This past week was my mother-in-law and father-in-law’s birthday. It’s sweet to think they are high school sweethearts who were born in the same year, in the same week. Their birthday’s are 2 days apart, which is pretty awesome to me. Anyhow, today we had a joint celebration for them, which turned out to be more of a casual get-together. Regardless I wanted to bring dessert that vegan friendly for my brother and sister-in-law. I didn’t make these from scratch, and in fact used Duncan Hines Red Velvet cake mix. Duncan Hines cake mixes and frosting have no dairy or animal products in them so it makes it much easier for me. I also replace the egg, water and butter with 10 oz of coke. You can use any dark soda, and it works just as well as the real ingredients.
I love how vivid the red is in this mix. I was also going to add a cherry jam in the core of the cupcakes, but cherries are hideously expensive right now, so I settled for adding raspberries as decoration.
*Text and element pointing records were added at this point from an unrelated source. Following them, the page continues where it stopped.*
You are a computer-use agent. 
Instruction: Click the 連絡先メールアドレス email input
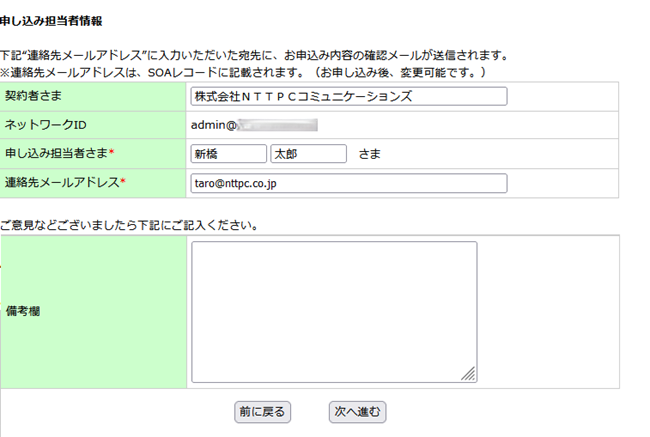pos(348,183)
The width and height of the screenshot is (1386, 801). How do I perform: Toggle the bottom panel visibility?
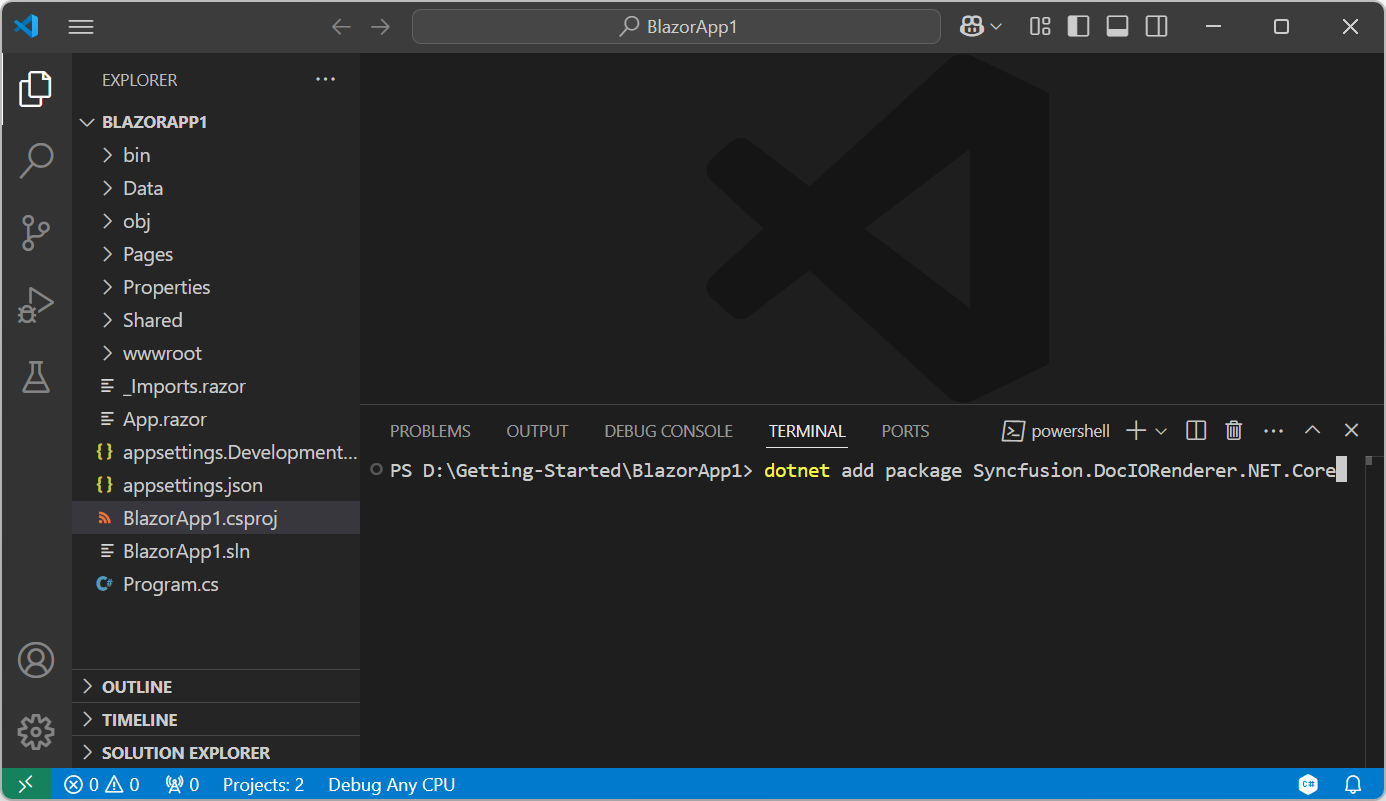point(1118,27)
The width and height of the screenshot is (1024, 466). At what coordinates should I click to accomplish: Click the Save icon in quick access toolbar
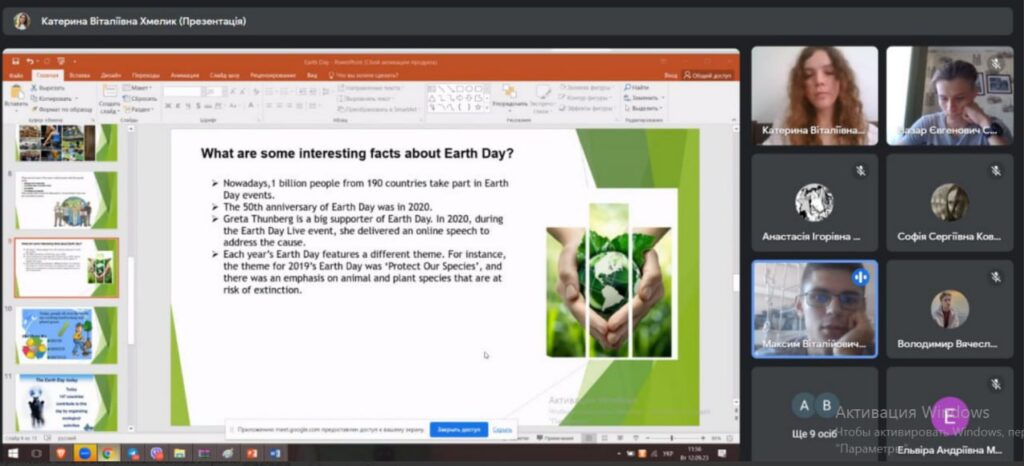coord(17,62)
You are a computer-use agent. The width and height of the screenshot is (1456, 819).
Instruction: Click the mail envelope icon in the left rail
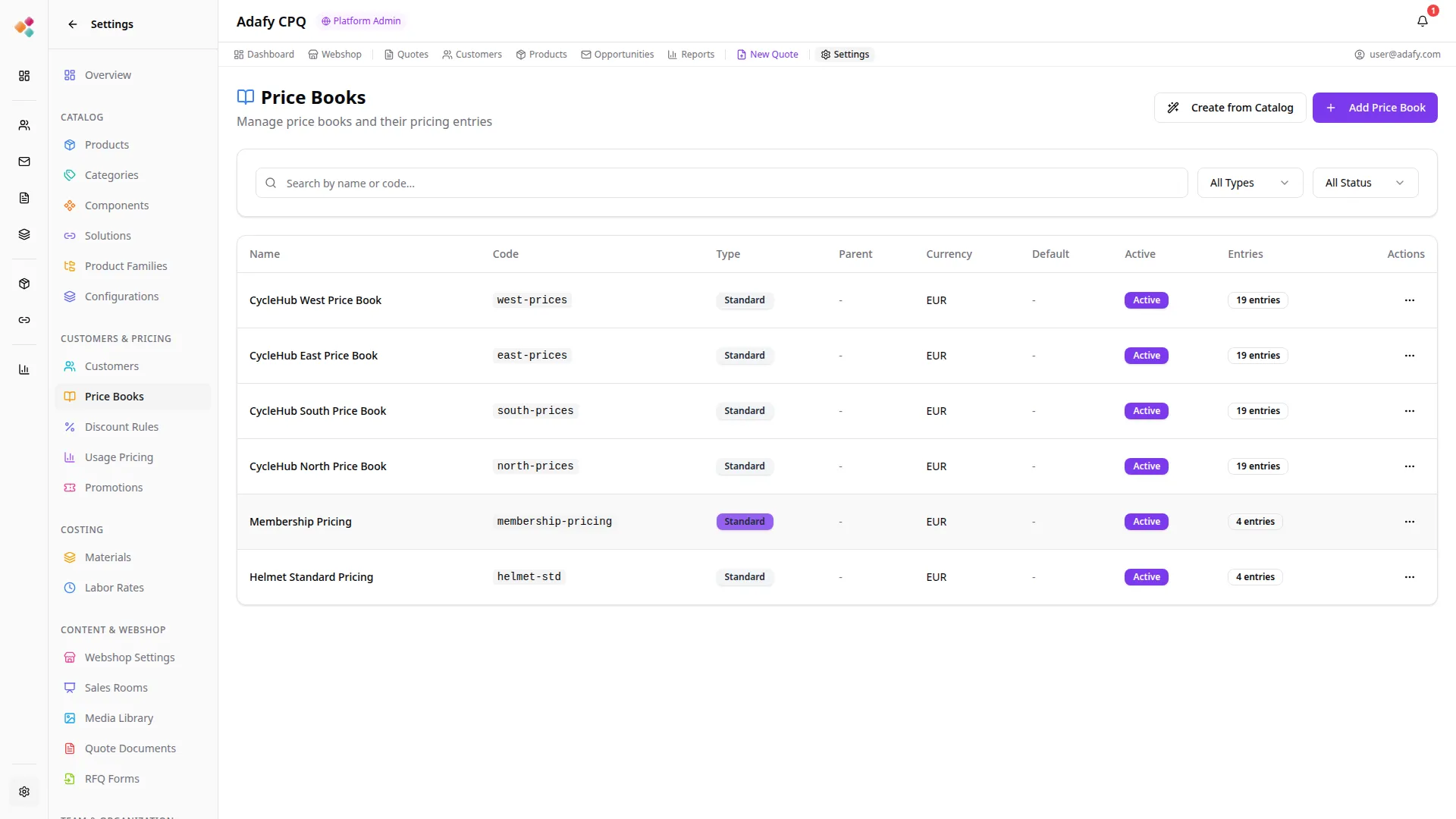click(24, 162)
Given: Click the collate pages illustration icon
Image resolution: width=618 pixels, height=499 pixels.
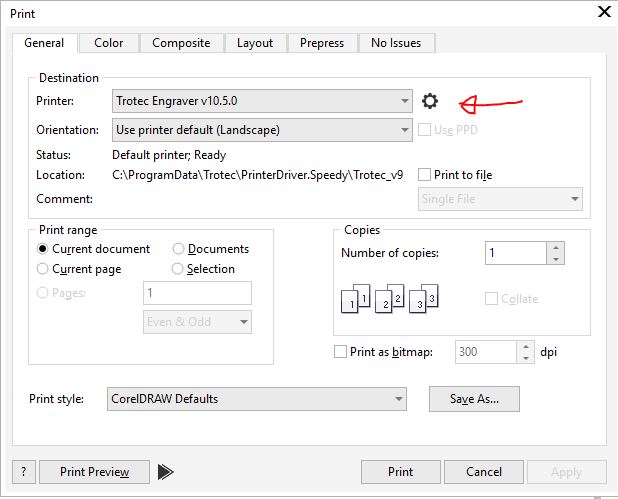Looking at the screenshot, I should pos(389,298).
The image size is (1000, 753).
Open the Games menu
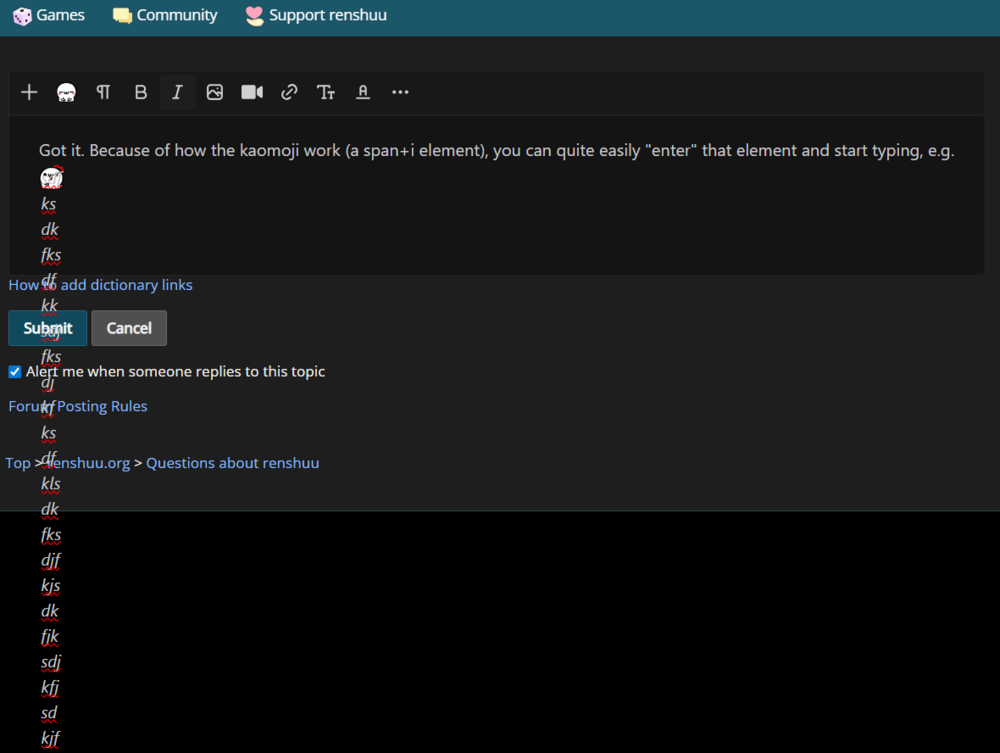[48, 15]
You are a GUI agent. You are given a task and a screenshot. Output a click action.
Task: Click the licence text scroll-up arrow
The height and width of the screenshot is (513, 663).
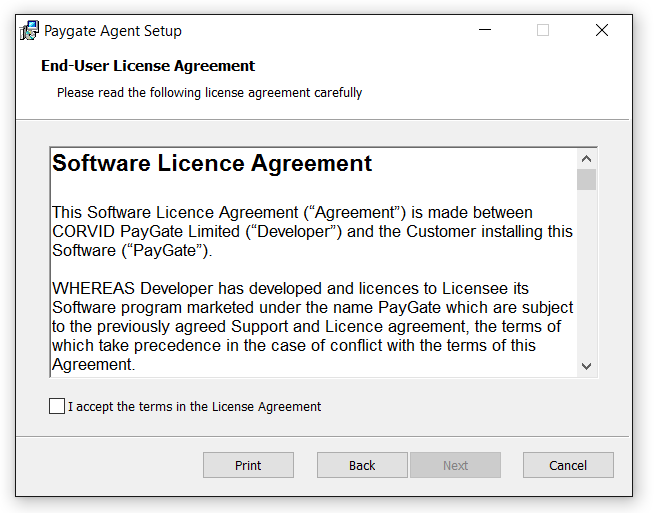(586, 159)
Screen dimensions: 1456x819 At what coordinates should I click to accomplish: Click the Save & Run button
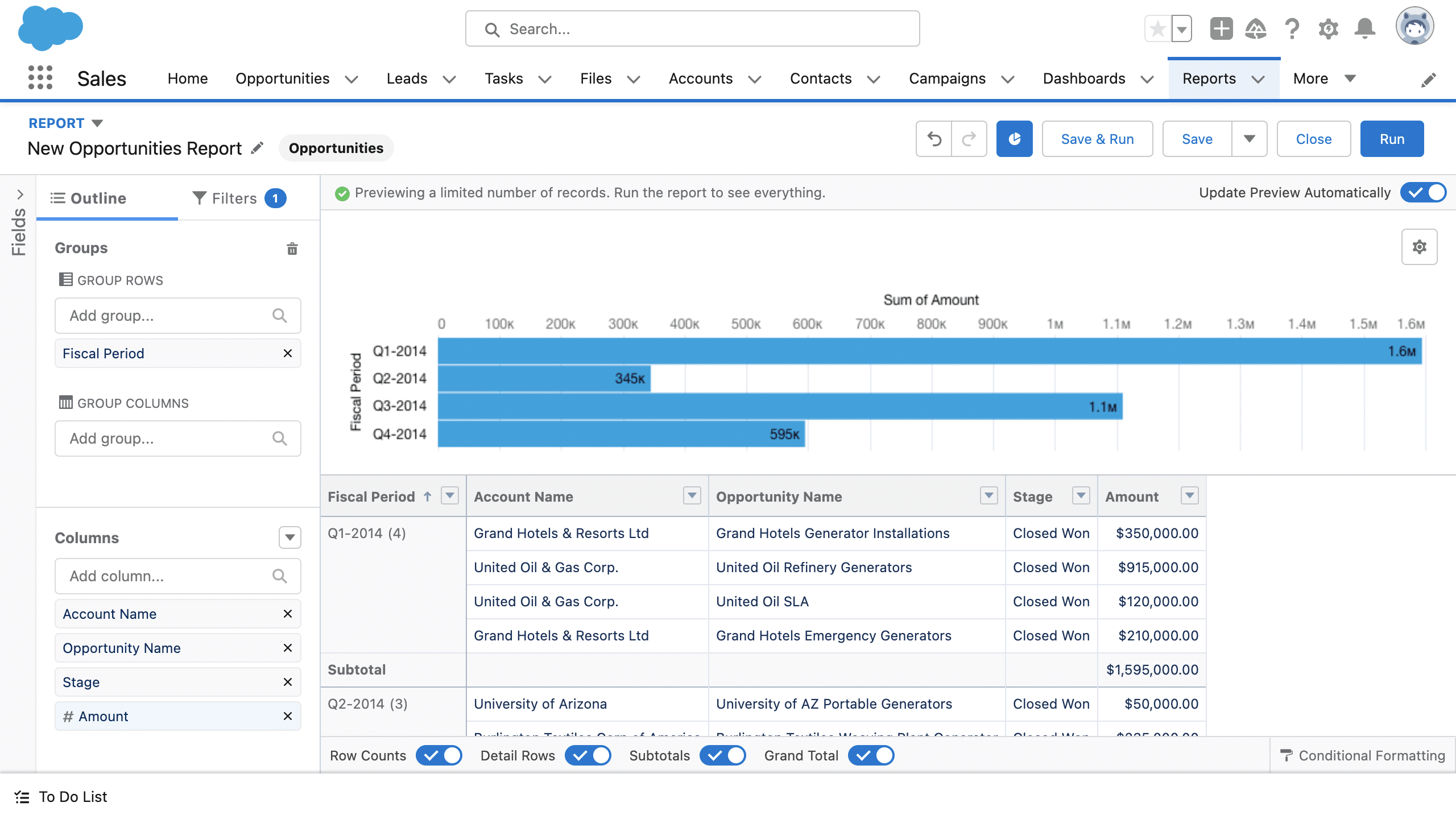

They’re in season right now and I almost ate them all before I could use them.
I also tried a decoration idea from Pinterest but it didn’t quite translate as well as I thought so I didn’t end up using them. It’s actually why I had the raspberries because I was going to make a flower using them and almond slivers as the petals. I had a few different styles, but stuck with the raspberries in the end.